Pick: welcome aboard...

I know the feeling about matching furniture, especially in the bedroom. 

I'm not sure about where to send you to find plans....but I built this whole bedroom set from scratch, and only had plans for the bed. This is the slatted cherry queen bed plan from a copy of Woodsmith, I believe (it's been a while since I built it.) I then modified the headboard/footboard for panels, as the XO didn't like the bedclothes showing through the footboard. 

Then, once the bed was built, I simply copied the style and design into the nightstands and dressers and armoire. If you have any drawing skills and building experience, you should be able to manage this yourself. Don't wait for the perfect set of plans---they may never come along. I would instead suggest having faith in your abilities and dive head-first into the next piece!

good luck and let us know how it goes....
smitty


----------



## JON BELL (Nov 2, 2007)

http://www.furnitureplans.com/pi_categories/bedroom

http://www.eplansets.com/bedroom_plans.htm



Yahoo turned up a few things.If still no luck maybe you could do an image search and then ask us how to build a specific piece.


----------



## pickngrin (May 23, 2008)

> Don't wait for the perfect set of plans---they may never come along. I would instead suggest having faith in your abilities and dive head-first into the next piece!

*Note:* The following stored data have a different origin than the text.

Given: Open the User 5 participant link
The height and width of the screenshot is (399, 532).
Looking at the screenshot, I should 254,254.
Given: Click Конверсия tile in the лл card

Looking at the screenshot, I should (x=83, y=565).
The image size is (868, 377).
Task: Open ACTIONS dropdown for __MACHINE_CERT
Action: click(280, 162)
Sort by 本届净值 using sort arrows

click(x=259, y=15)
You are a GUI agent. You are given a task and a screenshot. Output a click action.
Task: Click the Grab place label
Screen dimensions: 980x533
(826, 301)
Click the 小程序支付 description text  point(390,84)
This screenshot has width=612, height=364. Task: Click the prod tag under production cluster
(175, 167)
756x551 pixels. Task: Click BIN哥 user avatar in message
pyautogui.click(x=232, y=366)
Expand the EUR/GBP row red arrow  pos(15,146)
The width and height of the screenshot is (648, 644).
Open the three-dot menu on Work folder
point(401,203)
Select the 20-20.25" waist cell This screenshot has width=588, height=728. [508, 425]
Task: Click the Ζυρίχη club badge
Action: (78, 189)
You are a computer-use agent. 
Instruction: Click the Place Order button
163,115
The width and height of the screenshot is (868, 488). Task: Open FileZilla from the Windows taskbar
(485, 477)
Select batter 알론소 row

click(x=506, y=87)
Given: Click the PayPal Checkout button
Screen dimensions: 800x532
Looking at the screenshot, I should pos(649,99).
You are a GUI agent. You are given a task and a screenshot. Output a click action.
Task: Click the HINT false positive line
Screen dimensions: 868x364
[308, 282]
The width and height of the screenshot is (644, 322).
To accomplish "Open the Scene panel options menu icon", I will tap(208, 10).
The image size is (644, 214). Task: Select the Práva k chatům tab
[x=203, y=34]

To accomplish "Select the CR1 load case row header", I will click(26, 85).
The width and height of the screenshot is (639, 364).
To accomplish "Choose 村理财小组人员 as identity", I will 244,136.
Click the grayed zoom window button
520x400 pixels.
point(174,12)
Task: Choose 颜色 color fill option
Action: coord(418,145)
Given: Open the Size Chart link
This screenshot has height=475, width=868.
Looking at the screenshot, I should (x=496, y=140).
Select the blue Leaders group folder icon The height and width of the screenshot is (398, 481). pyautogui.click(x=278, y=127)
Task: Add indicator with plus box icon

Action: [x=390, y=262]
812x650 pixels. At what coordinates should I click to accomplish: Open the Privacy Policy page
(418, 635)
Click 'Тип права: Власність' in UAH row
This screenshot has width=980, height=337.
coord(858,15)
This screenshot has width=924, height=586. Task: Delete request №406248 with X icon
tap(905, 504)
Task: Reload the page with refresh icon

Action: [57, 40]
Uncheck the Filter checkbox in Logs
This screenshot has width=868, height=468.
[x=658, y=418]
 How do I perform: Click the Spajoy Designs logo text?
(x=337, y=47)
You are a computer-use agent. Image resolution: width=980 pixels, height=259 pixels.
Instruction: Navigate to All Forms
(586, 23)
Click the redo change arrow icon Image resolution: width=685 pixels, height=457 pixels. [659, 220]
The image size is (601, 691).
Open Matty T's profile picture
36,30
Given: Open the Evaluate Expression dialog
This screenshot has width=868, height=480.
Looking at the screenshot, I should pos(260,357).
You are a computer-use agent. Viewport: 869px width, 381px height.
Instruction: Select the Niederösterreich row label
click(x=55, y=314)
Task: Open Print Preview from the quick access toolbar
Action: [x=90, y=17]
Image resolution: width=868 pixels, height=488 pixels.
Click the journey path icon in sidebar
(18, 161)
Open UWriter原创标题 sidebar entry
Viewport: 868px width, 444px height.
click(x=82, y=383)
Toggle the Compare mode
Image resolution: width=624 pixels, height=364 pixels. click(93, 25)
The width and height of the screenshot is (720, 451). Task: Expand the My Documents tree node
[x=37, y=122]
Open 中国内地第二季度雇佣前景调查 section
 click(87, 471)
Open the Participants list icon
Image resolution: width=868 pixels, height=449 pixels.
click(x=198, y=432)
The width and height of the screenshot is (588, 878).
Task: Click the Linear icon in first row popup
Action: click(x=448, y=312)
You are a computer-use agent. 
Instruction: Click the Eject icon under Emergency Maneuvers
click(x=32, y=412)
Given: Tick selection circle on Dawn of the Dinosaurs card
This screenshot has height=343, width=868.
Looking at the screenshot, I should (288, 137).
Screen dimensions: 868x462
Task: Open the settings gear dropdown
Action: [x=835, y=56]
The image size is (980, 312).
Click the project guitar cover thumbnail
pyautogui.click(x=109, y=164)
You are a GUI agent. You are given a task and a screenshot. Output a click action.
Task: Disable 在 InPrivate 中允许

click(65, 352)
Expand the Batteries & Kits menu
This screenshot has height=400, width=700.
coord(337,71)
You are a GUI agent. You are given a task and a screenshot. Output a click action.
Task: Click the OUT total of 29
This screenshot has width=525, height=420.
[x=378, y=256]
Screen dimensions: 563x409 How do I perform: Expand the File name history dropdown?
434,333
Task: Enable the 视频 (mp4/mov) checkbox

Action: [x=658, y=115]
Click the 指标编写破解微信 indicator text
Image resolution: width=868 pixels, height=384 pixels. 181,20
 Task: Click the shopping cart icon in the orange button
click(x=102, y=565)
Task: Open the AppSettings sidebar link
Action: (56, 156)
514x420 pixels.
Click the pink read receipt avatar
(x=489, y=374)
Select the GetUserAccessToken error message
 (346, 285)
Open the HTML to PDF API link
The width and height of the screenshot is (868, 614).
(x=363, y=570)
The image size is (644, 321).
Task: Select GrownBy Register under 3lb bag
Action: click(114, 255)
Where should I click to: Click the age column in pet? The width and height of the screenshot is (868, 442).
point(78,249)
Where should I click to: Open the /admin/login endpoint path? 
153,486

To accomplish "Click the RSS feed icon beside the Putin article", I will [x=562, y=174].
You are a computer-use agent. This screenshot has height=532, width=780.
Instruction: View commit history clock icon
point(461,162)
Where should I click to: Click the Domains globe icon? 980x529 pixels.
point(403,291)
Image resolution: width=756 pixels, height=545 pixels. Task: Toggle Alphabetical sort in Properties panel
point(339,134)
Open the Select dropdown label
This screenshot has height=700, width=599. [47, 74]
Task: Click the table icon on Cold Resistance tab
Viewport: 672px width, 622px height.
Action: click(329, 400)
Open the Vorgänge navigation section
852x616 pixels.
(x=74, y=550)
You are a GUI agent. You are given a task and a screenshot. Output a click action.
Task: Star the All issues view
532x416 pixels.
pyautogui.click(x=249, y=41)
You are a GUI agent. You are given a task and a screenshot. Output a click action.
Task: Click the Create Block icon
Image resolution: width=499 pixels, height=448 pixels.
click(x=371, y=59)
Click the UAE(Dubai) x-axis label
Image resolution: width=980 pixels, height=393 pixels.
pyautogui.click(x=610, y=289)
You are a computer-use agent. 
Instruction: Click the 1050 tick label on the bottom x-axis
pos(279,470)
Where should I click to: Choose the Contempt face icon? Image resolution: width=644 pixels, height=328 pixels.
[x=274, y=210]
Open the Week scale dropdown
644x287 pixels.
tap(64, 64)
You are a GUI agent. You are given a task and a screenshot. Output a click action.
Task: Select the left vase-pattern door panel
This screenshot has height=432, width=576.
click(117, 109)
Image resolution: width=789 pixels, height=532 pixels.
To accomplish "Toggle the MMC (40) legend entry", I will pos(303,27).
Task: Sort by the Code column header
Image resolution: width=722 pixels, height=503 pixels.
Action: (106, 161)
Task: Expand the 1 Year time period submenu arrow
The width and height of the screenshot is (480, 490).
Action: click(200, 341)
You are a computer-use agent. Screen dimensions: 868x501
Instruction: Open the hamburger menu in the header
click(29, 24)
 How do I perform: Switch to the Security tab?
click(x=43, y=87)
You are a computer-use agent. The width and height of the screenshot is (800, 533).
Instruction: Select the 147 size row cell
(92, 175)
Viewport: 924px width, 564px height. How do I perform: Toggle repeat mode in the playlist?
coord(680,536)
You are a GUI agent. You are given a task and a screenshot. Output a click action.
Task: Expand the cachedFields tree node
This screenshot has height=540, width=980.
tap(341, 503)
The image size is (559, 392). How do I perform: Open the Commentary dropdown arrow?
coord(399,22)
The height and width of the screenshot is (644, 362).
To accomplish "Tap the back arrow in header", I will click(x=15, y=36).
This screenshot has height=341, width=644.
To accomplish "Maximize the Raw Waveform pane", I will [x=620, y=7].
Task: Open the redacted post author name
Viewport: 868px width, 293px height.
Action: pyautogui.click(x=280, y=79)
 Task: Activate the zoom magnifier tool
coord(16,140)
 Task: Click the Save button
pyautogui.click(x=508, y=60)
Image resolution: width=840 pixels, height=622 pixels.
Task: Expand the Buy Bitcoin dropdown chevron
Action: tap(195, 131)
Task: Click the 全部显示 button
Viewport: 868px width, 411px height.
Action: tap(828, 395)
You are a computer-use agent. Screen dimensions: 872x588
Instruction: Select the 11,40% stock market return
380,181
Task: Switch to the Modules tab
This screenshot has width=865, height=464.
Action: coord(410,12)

Yeah, I assumed I'd have to adjust size, number of drawers, and features. I've found a handfull searching the net. I thought it would be nice if I had a sound design plan to simply modify, with the joinery worked out.
Just wanted to see if there was a motherload somewhere that I didnt know about---exhaust all my pre-engineered options. 
Smitty...Your dresser looks great-my style-simple, solid, clean, and not too humoungus. Quality over quantity! Form follows function! Nice work.:thumbsup:


----------



## leejb (Feb 16, 2008)

Smitty I like your bedroom set, great job.:thumbsup:

Pickngrin I found some good furniture woodworking plans on: http://www.U-bild.com


----------



## Joe C (Nov 8, 2007)

The furniture pics look great :thumbsup:


----------



## pickngrin (May 23, 2008)

Thanks for the links!:yes:


----------



## pickngrin (May 23, 2008)

Here's what I setteled on, http://woodstore.net/cobesu.html nice because its a whole matched set. I'm using cherry, no stain. I have made 2 nightstands...boy, there is economy in making two at once!
almost ready for finishing, I'm turning the feet now-last step.
going for two of the 5 drawer dressers next.


----------



## smitty1967 (Feb 24, 2008)

thanks for the compilments, everyone....sorry it took me so long to get back. I've been busy on my building project. 

regards,
smitty


----------